• _Excerpted data_
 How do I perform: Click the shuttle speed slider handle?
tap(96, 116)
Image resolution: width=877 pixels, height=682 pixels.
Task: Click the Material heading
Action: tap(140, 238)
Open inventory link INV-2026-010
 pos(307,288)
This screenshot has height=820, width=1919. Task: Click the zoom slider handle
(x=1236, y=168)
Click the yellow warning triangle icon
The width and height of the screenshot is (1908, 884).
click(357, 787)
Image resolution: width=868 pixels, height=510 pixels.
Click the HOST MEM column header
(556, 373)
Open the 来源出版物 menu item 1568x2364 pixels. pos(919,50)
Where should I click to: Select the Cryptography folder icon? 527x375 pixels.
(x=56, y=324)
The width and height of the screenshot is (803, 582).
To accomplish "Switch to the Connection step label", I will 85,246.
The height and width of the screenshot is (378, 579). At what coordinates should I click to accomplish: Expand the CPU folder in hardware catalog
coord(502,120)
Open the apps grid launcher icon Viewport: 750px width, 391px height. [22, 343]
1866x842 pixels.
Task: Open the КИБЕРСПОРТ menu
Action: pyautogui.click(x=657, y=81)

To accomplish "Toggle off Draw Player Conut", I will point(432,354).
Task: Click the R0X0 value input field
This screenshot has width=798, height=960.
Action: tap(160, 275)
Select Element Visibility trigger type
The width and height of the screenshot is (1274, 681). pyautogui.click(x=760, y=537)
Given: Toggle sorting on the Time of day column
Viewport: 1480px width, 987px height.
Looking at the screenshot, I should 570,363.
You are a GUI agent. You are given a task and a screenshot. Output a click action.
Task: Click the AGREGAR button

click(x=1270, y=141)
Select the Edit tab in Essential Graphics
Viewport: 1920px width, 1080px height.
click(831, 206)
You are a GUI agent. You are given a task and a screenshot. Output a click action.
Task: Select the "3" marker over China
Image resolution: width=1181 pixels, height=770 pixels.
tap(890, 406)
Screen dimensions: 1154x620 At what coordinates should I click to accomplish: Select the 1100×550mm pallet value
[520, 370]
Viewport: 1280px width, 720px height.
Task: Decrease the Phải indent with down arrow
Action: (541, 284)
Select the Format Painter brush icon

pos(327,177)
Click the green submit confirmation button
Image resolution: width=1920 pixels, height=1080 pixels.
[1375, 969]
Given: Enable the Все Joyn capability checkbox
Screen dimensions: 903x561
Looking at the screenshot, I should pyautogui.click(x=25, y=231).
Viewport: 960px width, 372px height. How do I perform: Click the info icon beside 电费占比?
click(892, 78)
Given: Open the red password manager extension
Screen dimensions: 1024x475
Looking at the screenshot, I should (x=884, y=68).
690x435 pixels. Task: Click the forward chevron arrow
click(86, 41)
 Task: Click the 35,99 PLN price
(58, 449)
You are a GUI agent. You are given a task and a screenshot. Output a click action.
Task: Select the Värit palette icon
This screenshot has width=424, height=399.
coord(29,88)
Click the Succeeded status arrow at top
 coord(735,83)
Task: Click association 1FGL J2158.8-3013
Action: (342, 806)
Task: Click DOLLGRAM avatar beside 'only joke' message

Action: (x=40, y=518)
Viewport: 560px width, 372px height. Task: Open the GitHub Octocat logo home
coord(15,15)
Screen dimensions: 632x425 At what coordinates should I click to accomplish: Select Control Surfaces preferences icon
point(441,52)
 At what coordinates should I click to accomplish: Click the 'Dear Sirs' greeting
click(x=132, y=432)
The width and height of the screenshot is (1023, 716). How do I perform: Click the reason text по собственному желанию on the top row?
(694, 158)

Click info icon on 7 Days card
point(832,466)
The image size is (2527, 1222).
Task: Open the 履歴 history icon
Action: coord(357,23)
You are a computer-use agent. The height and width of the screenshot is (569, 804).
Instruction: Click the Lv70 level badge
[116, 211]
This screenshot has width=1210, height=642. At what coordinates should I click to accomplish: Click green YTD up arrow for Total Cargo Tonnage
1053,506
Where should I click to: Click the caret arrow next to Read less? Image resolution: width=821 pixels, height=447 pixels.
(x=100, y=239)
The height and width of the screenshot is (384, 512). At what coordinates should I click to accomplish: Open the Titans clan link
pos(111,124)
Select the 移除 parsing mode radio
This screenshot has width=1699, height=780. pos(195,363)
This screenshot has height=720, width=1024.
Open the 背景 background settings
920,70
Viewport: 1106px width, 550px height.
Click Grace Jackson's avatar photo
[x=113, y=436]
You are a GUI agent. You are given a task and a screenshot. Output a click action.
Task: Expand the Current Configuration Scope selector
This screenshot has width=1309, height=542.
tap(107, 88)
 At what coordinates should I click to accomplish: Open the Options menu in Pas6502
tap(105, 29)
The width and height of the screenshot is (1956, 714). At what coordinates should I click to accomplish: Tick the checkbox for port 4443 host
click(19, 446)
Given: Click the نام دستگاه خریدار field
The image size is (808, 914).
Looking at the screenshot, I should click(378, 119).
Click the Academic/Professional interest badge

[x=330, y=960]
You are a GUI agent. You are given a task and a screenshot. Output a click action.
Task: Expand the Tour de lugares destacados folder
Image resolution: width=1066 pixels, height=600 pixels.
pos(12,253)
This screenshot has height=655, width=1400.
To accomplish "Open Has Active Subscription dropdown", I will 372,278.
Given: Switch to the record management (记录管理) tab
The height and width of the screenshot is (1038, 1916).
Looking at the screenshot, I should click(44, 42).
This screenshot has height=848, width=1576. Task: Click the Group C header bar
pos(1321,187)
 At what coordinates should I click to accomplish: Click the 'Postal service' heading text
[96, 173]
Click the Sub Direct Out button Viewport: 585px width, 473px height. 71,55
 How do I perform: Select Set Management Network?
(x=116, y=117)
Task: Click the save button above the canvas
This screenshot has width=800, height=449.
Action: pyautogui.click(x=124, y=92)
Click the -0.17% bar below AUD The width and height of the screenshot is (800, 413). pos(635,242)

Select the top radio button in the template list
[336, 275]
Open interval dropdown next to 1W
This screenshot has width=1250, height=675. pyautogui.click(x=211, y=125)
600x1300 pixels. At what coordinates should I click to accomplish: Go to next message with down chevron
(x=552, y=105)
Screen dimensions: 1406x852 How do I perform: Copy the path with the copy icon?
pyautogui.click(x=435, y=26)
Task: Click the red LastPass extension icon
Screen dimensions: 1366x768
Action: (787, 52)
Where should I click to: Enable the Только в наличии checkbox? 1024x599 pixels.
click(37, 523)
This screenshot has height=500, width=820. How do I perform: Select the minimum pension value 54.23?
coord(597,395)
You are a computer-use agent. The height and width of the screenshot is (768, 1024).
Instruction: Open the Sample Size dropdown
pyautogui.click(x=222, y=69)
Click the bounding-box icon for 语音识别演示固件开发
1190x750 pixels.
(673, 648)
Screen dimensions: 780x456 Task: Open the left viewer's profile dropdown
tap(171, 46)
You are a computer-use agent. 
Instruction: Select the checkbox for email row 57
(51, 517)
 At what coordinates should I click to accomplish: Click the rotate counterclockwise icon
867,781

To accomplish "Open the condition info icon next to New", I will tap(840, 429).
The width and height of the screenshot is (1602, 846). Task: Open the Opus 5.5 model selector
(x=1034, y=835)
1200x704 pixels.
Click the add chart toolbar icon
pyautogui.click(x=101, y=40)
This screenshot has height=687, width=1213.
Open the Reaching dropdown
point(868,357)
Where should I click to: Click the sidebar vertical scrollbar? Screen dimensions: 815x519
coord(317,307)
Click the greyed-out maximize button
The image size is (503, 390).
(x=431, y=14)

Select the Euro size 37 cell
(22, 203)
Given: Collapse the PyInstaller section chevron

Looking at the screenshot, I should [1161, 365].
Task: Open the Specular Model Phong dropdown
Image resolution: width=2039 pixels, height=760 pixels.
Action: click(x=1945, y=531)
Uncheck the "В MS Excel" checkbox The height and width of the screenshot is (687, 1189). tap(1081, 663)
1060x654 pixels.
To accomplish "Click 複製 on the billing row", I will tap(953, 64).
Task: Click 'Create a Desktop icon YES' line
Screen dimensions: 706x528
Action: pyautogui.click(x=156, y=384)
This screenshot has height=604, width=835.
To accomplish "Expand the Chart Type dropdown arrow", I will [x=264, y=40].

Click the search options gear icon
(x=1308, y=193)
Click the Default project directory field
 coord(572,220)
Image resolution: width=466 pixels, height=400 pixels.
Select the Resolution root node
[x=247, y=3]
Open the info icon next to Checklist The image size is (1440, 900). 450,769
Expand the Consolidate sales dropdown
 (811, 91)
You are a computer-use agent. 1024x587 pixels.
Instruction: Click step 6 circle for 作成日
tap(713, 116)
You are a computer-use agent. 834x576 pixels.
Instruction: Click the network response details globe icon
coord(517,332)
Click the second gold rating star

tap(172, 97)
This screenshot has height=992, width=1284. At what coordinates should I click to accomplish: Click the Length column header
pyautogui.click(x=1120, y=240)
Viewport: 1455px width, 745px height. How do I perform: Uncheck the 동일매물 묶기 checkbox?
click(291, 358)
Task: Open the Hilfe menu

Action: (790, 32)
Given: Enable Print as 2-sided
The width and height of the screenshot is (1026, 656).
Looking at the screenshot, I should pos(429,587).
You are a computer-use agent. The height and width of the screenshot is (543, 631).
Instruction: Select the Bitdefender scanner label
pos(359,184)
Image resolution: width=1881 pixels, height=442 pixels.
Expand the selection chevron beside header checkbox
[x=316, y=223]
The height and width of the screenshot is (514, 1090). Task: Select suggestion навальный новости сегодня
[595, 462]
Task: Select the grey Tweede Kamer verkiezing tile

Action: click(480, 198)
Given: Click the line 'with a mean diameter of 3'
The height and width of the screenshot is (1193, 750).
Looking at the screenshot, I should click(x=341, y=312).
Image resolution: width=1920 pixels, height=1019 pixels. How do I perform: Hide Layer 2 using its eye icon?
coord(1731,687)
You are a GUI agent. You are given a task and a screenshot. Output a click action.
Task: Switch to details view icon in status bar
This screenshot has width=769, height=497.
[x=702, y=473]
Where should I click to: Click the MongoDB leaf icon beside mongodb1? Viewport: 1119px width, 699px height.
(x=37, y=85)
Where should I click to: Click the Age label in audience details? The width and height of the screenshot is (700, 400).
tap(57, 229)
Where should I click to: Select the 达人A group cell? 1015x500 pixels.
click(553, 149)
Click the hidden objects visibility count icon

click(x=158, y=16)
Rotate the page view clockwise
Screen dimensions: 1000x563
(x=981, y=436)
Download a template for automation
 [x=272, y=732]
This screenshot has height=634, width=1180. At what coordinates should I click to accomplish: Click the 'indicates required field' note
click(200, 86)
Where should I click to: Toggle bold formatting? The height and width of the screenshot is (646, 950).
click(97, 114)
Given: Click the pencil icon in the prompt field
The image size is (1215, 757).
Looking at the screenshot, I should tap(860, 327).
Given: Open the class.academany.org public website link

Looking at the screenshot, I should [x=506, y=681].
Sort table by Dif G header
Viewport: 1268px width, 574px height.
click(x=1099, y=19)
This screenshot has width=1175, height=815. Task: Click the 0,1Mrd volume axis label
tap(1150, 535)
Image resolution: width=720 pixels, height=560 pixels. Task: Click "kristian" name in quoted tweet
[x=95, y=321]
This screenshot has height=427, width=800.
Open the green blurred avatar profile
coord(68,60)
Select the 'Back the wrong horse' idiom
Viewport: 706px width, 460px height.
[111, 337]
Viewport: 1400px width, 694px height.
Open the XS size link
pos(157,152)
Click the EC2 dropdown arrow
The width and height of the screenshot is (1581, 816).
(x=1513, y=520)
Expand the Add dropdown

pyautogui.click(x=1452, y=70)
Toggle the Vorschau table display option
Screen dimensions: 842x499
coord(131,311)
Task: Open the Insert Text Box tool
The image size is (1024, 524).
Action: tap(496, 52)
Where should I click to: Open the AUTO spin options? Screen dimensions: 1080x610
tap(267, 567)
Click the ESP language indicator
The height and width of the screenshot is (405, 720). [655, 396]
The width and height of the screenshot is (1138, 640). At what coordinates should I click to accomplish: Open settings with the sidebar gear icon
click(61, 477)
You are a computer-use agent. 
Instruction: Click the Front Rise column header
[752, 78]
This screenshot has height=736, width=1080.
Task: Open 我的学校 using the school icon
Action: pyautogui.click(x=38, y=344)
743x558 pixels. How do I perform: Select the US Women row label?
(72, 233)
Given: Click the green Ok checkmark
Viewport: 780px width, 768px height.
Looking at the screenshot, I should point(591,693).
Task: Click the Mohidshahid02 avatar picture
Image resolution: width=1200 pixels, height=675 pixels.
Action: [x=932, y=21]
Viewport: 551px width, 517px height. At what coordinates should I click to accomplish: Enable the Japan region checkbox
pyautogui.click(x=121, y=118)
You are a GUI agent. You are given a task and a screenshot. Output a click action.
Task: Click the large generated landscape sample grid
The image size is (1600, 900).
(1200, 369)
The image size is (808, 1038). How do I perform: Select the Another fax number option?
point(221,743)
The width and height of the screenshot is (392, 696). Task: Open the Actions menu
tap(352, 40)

• _What is being asked_
Find the line with "Where should I click to: Click the sidebar" in the entries above. Retype it and each line after it, exactly, through the line with "You are a computer-use agent. 834x576 pixels.", and stop there.

• _Exercise answer_
Where should I click to: Click the sidebar vertical scrollbar? Screen dimensions: 815x519
coord(317,307)
Click the greyed-out maximize button
The image size is (503, 390).
(x=431, y=14)

Select the Euro size 37 cell
(22, 203)
Given: Collapse the PyInstaller section chevron

Looking at the screenshot, I should [1161, 365].
Task: Open the Specular Model Phong dropdown
Image resolution: width=2039 pixels, height=760 pixels.
Action: click(x=1945, y=531)
Uncheck the "В MS Excel" checkbox The height and width of the screenshot is (687, 1189). tap(1081, 663)
1060x654 pixels.
To accomplish "Click 複製 on the billing row", I will tap(953, 64).
Task: Click 'Create a Desktop icon YES' line
Screen dimensions: 706x528
Action: pyautogui.click(x=156, y=384)
This screenshot has height=604, width=835.
To accomplish "Expand the Chart Type dropdown arrow", I will [x=264, y=40].

Click the search options gear icon
(x=1308, y=193)
Click the Default project directory field
 coord(572,220)
Image resolution: width=466 pixels, height=400 pixels.
Select the Resolution root node
[x=247, y=3]
Open the info icon next to Checklist The image size is (1440, 900). 450,769
Expand the Consolidate sales dropdown
 (811, 91)
You are a computer-use agent. 1024x587 pixels.
Instruction: Click step 6 circle for 作成日
tap(713, 116)
You are a computer-use agent. 834x576 pixels.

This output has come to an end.